Los hechos que son la base este supuesto sucedieron en 1990, y la marca afectada era la francesa Perrier, líder mundial en este tipo de producto: agua mineral de lujo.

El descubrimiento de benceno en las botellas de agua envasada Perrier le iba a costar carísimo a Source Perrier, la empresa francesa productora de la mítica agua mineral. En cuestión de semanas se vio obligada a retirar los 160 millones de botellas que había distribuido por todo el mundo, con un coste total cercano a 200 millones de dólares. El precio de la acción de Source Perrier fue vapuleado por la crisis, bajando un 33 por ciento en un solo año, y el tratamiento inadecuado del problema en los primeros días del incidente le costó el cargo al anciano Leven, presidente y fundador de Source Perrier.

Cuando la filial del grupo Lerrier en los Estados Unidos supo del problema, retiró inmediatamente todas las botellas del mercado. Sin embargo, también transgredió la primera regla de oro para afrontar una crisis: expandir información no confirmada. Incluso antes de conocer la forma con que el agua se estaba contaminando, la filial norteamericana de Perrier ya estaba anunciando con toda tranquilidad que el problema sólo afectaba a Estados Unidos.

En Francia, Perrier también reaccionó con decisión: detuvo el embotellado de su producto. Pero después quebrantó todas las reglas de la más elemental prudencia.

El 11 de febrero, dos días después de que estallara la crisis, un portavoz de Perrier, sin tener ni idea en realidad de dónde provenía la contaminación, anunció que la fuente de benceno era un líquido de limpieza que se había utilizado por error en la línea embotelladora que servía al mercado norteamericano. Perrier además, aportaba análisis independientes según los cuales el manantial natural de su agua con gas, en Vergeze, al sur de Francia, no estaba afectado por ningún agente contaminante. Esta afirmación, evidentemente, perseguiría más tarde a Perrier como sus peores pesadillas.

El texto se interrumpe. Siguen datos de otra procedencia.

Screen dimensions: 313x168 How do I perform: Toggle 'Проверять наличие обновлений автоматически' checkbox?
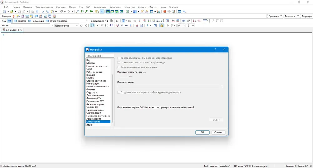point(119,58)
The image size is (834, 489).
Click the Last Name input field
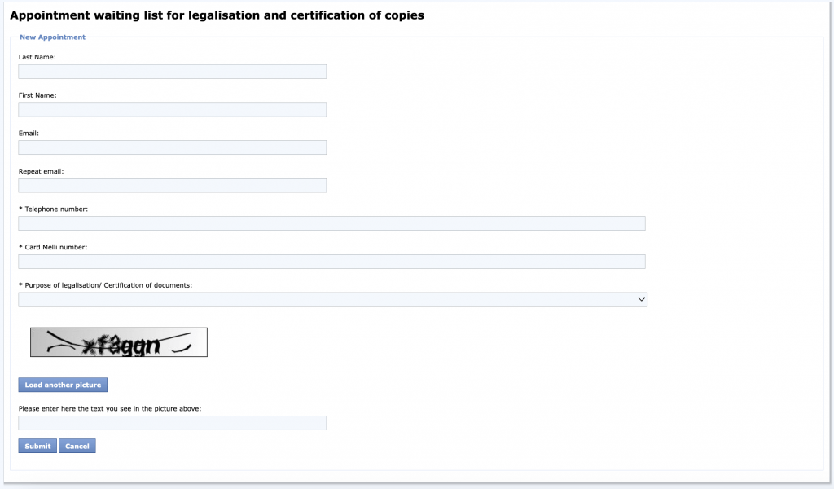tap(172, 72)
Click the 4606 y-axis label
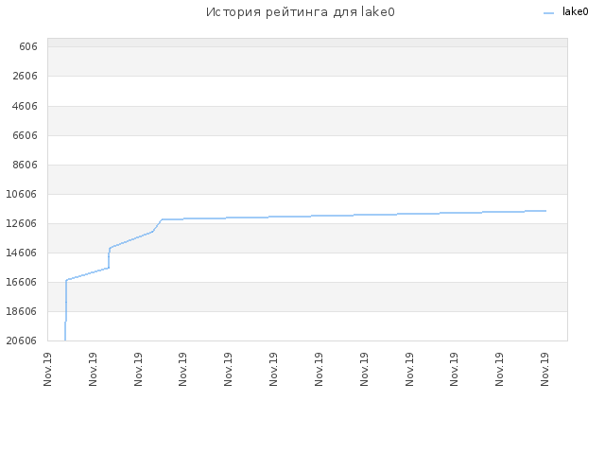Viewport: 605px width, 454px height. click(x=26, y=106)
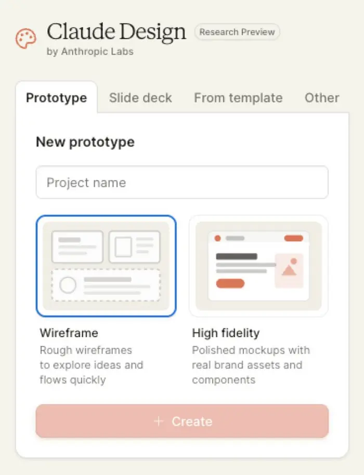The height and width of the screenshot is (475, 364).
Task: Click the "by Anthropic Labs" text
Action: pos(90,52)
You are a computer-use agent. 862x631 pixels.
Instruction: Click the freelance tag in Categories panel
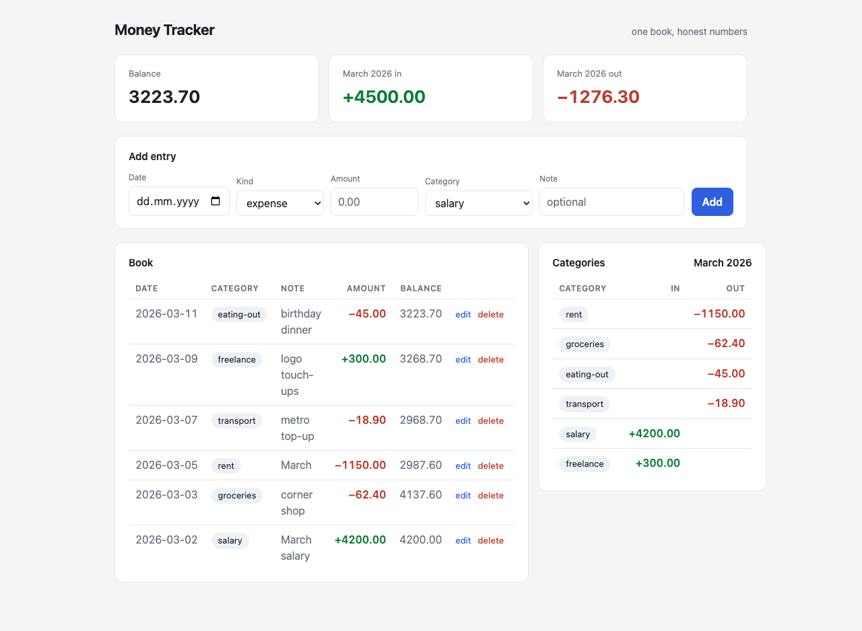pos(585,463)
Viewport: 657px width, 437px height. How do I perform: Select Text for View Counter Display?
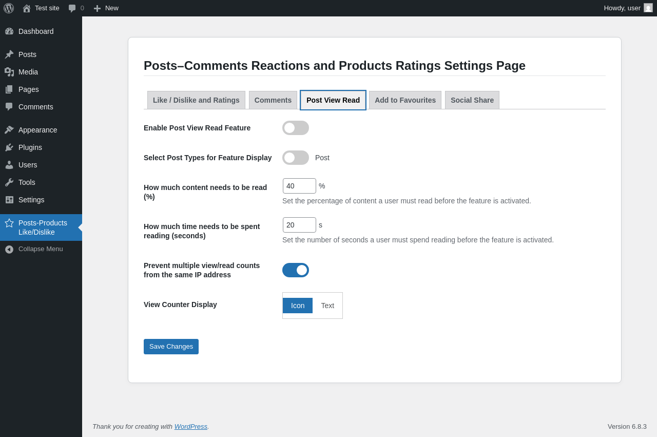coord(327,306)
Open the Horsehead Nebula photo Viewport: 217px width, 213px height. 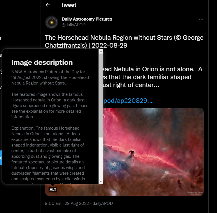pyautogui.click(x=153, y=152)
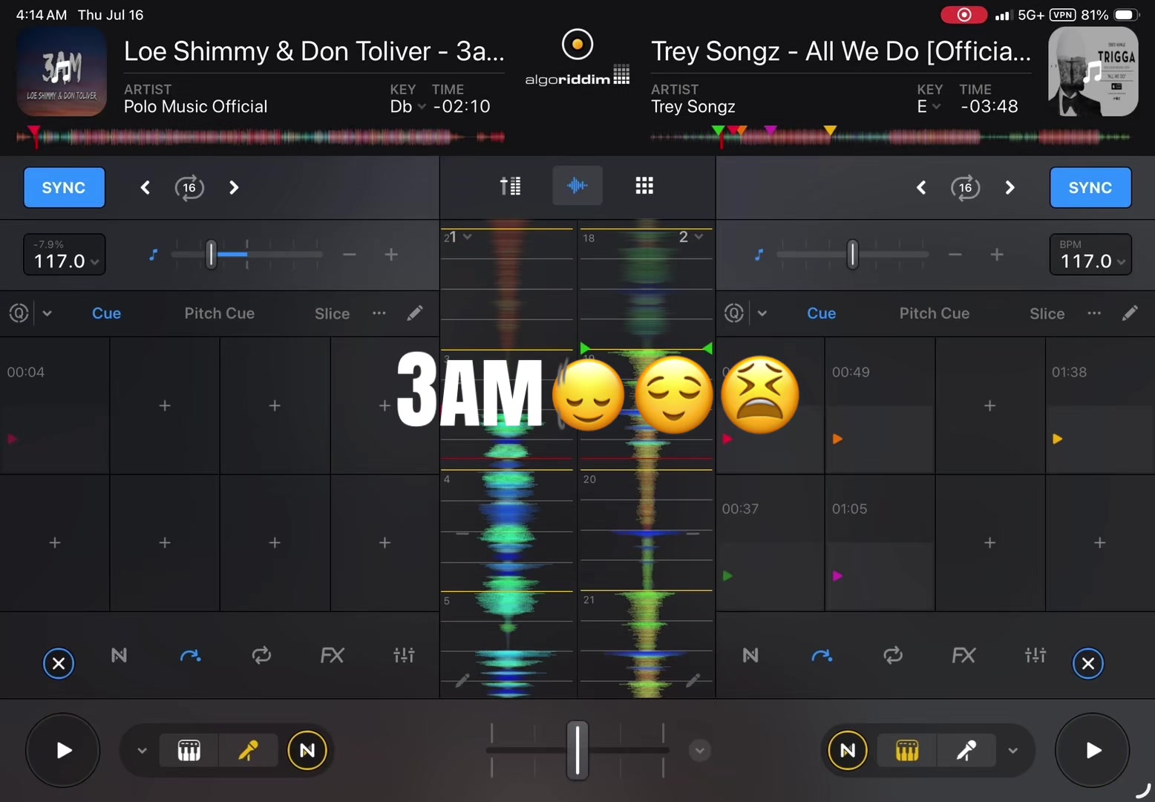The height and width of the screenshot is (802, 1155).
Task: Edit cue points with left pencil icon
Action: pos(415,313)
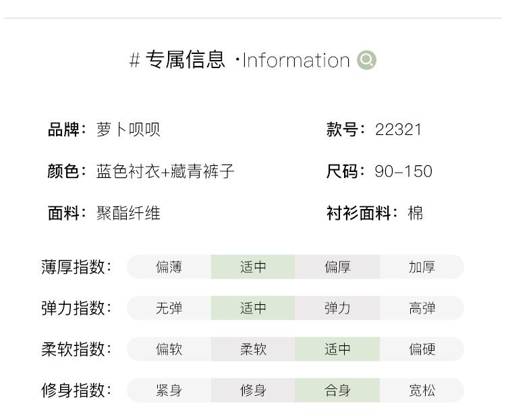Select 无弹 in the 弹力指数 row

click(x=169, y=308)
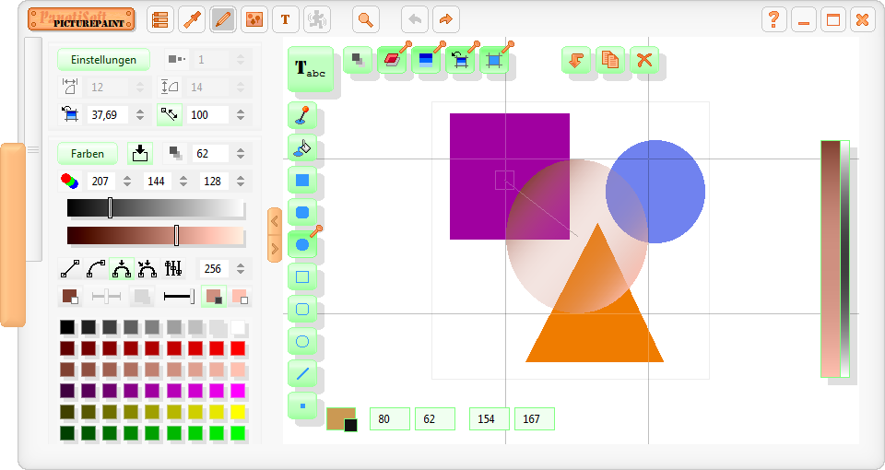
Task: Choose the filled square shape tool
Action: click(302, 180)
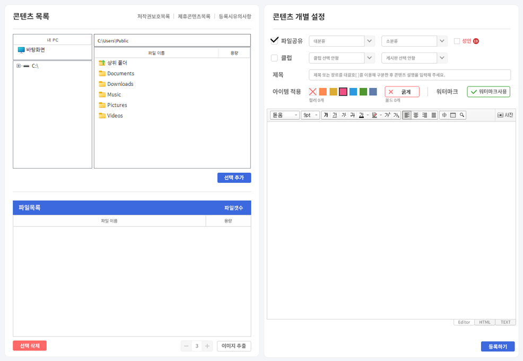The width and height of the screenshot is (523, 361).
Task: Uncheck the 파일공유 checkbox
Action: pyautogui.click(x=274, y=40)
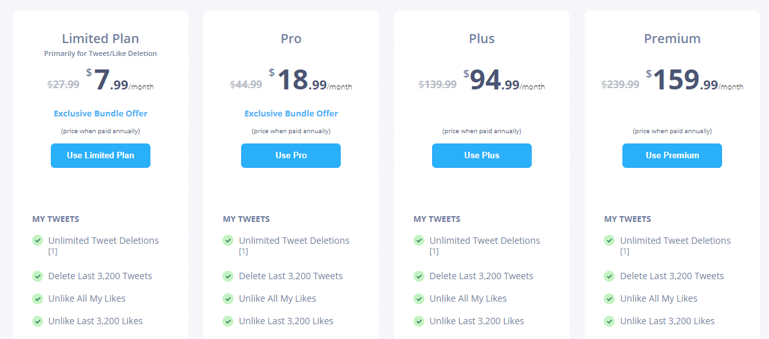The width and height of the screenshot is (769, 339).
Task: Click the Pro plan $18.99 price
Action: click(311, 80)
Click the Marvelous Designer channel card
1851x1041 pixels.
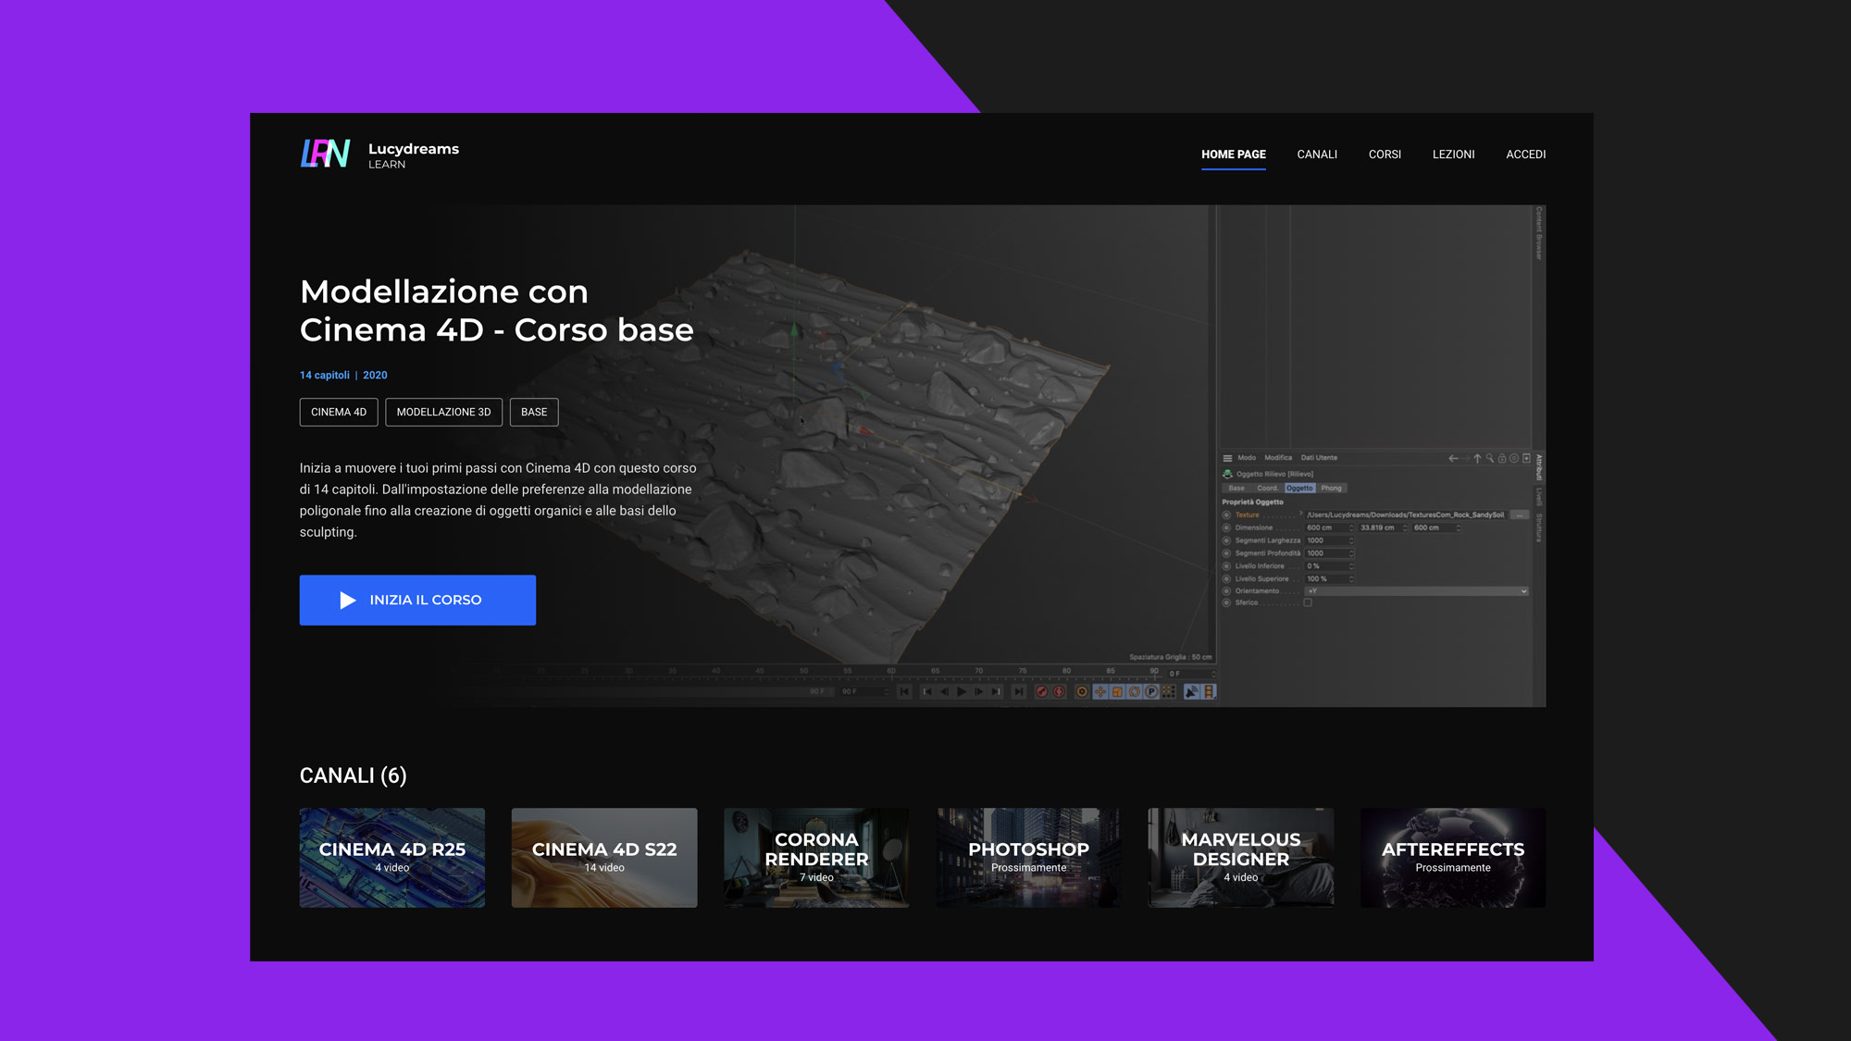pyautogui.click(x=1241, y=857)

Efectivamente, menos de tres días más tarde, se descubrió la verdadera causa de la contaminación: los empleados encargados no habían sustituido los filtros de carbón vegetal utilizados para eliminar las impurezas del gas natural presente en el manantial.

Perrier, una vez verificado el origen de la contaminación, se hallaba obligada a cambiar su explicación acerca del asunto, sin que los ejecutivos de Perrier fueran conscientes de los efectos que este cambio de informaciones causaría en el mercado. En una conferencia de prensa, en una evidente falta de tacto, después de haber retirado el agua del mercado, se sirvió agua Perrier a los periodistas, que la mirarían con recelo. Perrier anunció que retiraba el agua del mercado mundial y cuando los periodistas preguntaron el motivo no se le ocurrió al ejecutivo de la compañía más que decir: "¡Perrier está loca!".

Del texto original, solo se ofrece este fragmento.